“The Irishman” (U.S. Rated R)
Cast: Robert De Niro, Al Pacino, Joe Pesci, Ray Romano
Genre: Crime Drama
Is it 2020 yet?
The calendar had suggested it was just the first week in December 2019 when I initially settled in to watch the new film, “The Irishman”. But surely several weeks have passed since then.
Yes, that’s a jab at the length of this marathon of a movie – the longest I’ve seen in many years. At three hours and 30 minutes, it’s longer than any of the Harry Potter and Lord of the Rings flicks. It makes the faster-paced “Titanic”, at “just” three hours 15 minutes, almost seem like a short film. The only things I’ve seen that were longer: the epic 1959 version of “Ben-Hur” (3:44) and 1962’s “Lawrence of Arabia” (3:48), and the epic of all epics, “Gone with the Wind” of 1939 – a time in which I’m sure spending three hours and 58 minutes in a theater would have been a welcome respite from the outside world.
Why is “The Irishman” so long? Perhaps it’s because this is Netflix, which seems intent on getting everyone to stay home and “chill” (pardon the pun – although “The Irishman” will still be on long after most would have completed any “Netflix and chill” encounters!)
Netflix has been pulling out all the stops and approaching the hottest directors, writers and actors, luring them in with the promise of little to no interference, apparently. And you can sometimes hear these folks brag about this during press interviews. They’ll say insane things like, “I wanted to film a two-minute scene on Mars, and none of the studios would agree to it. But Netflix said ‘Sure, sounds great!’”. Or, “Sure, my last hit TV show was in the late ‘90s. But Netflix gave me a two-season commitment without seeing a pilot or even reading a script.”
And thus, Netflix has attracted the likes of Academy Award winning directors Alfonso Cuaron, The Coen Brothers and Guillermo del Toro, and powerhouse TV producers like Shonda Rimes and Ryan Murphy, budgets be damned.
Now add to that list Martin Scorsese, one of the greatest, most influential and most successful directors of our time, with an incredible body of work including “The Wolf of Wall Street”, “Goodfellas”, “Raging Bull”, “Taxi Driver”, “The Departed” and “Gangs of New York”, and so much more.

LISTED ENTRIES:

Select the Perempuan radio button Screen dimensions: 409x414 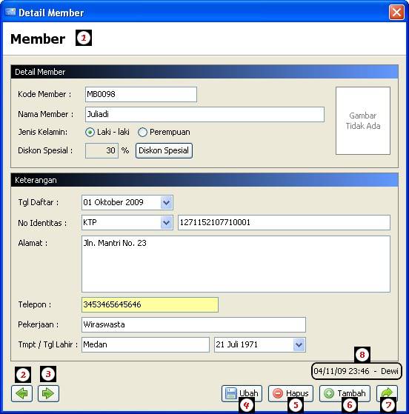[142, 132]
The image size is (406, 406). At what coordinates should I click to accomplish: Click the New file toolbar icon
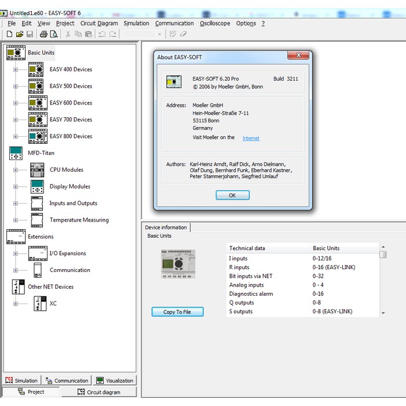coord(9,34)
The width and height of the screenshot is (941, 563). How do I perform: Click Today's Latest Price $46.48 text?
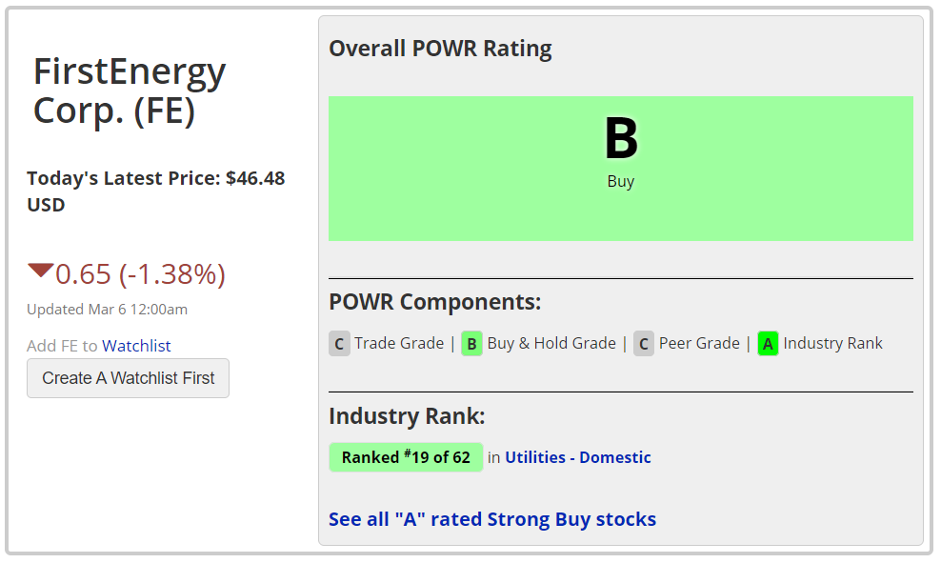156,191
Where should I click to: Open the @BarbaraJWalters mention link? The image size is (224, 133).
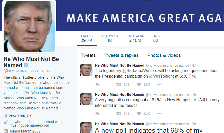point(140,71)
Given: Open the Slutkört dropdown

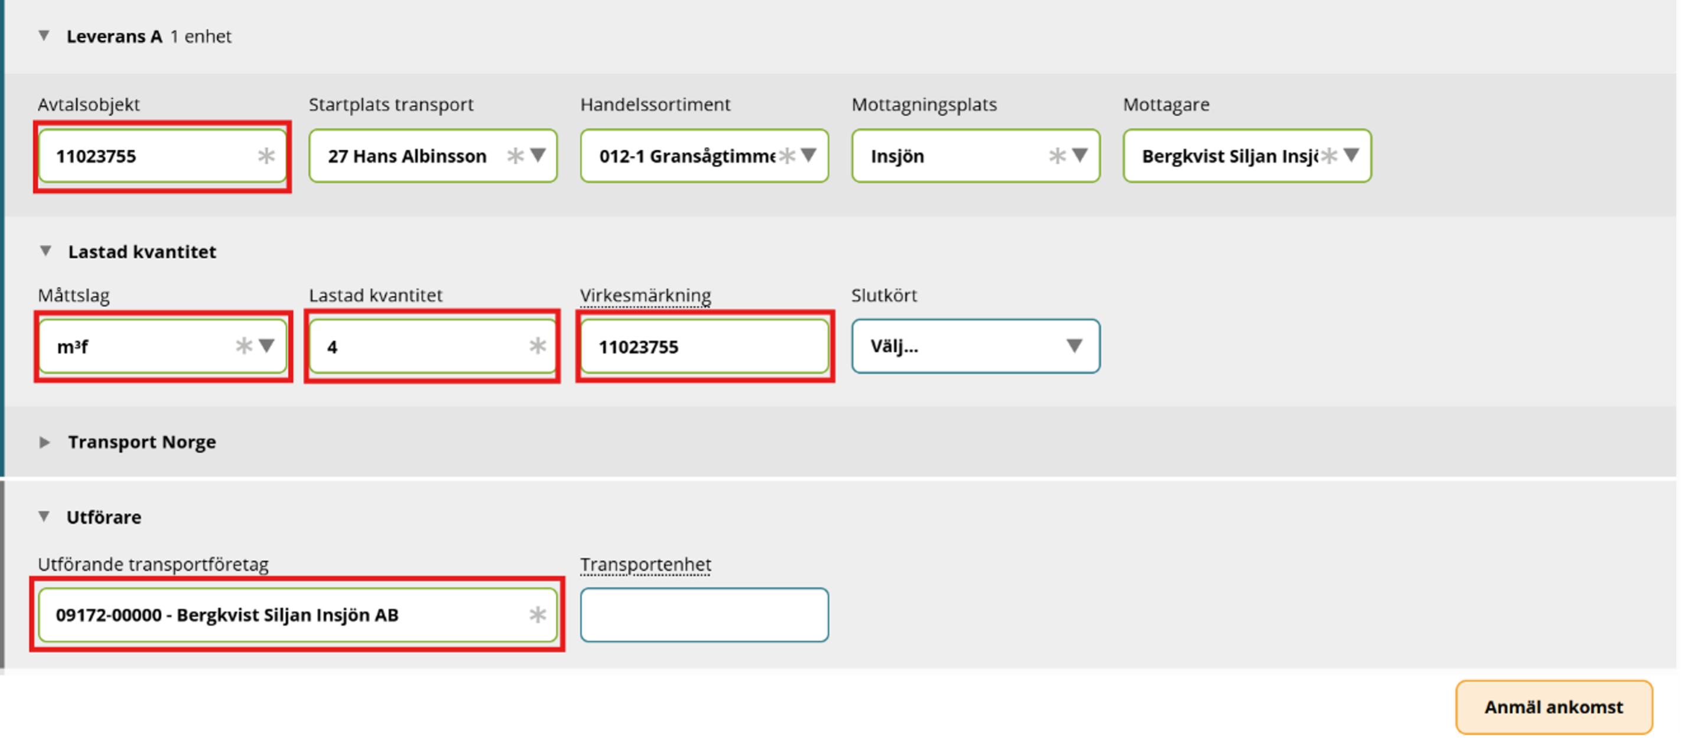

TASKS FOR THIS EXERCISE:
**1.** Output the passage of the film review from "Netflix has been" to "budgets be damned.", copied word for word.
**2.** Summarize the film review in two sentences.

EXERCISE RESPONSES:
**1.**
Netflix has been pulling out all the stops and approaching the hottest directors, writers and actors, luring them in with the promise of little to no interference, apparently. And you can sometimes hear these folks brag about this during press interviews. They’ll say insane things like, “I wanted to film a two-minute scene on Mars, and none of the studios would agree to it. But Netflix said ‘Sure, sounds great!’”. Or, “Sure, my last hit TV show was in the late ‘90s. But Netflix gave me a two-season commitment without seeing a pilot or even reading a script.”
And thus, Netflix has attracted the likes of Academy Award winning directors Alfonso Cuaron, The Coen Brothers and Guillermo del Toro, and powerhouse TV producers like Shonda Rimes and Ryan Murphy, budgets be damned.

**2.** The review of "The Irishman," a crime drama starring Robert De Niro, Al Pacino, Joe Pesci, and Ray Romano, takes a jab at its three-hour-30-minute running time, which is longer than any of the Harry Potter and Lord of the Rings films. The reviewer suggests the length may come from the film being a Netflix production, as Netflix has been luring top directors, writers, and actors with the promise of little to no interference and has now added Martin Scorsese to that list.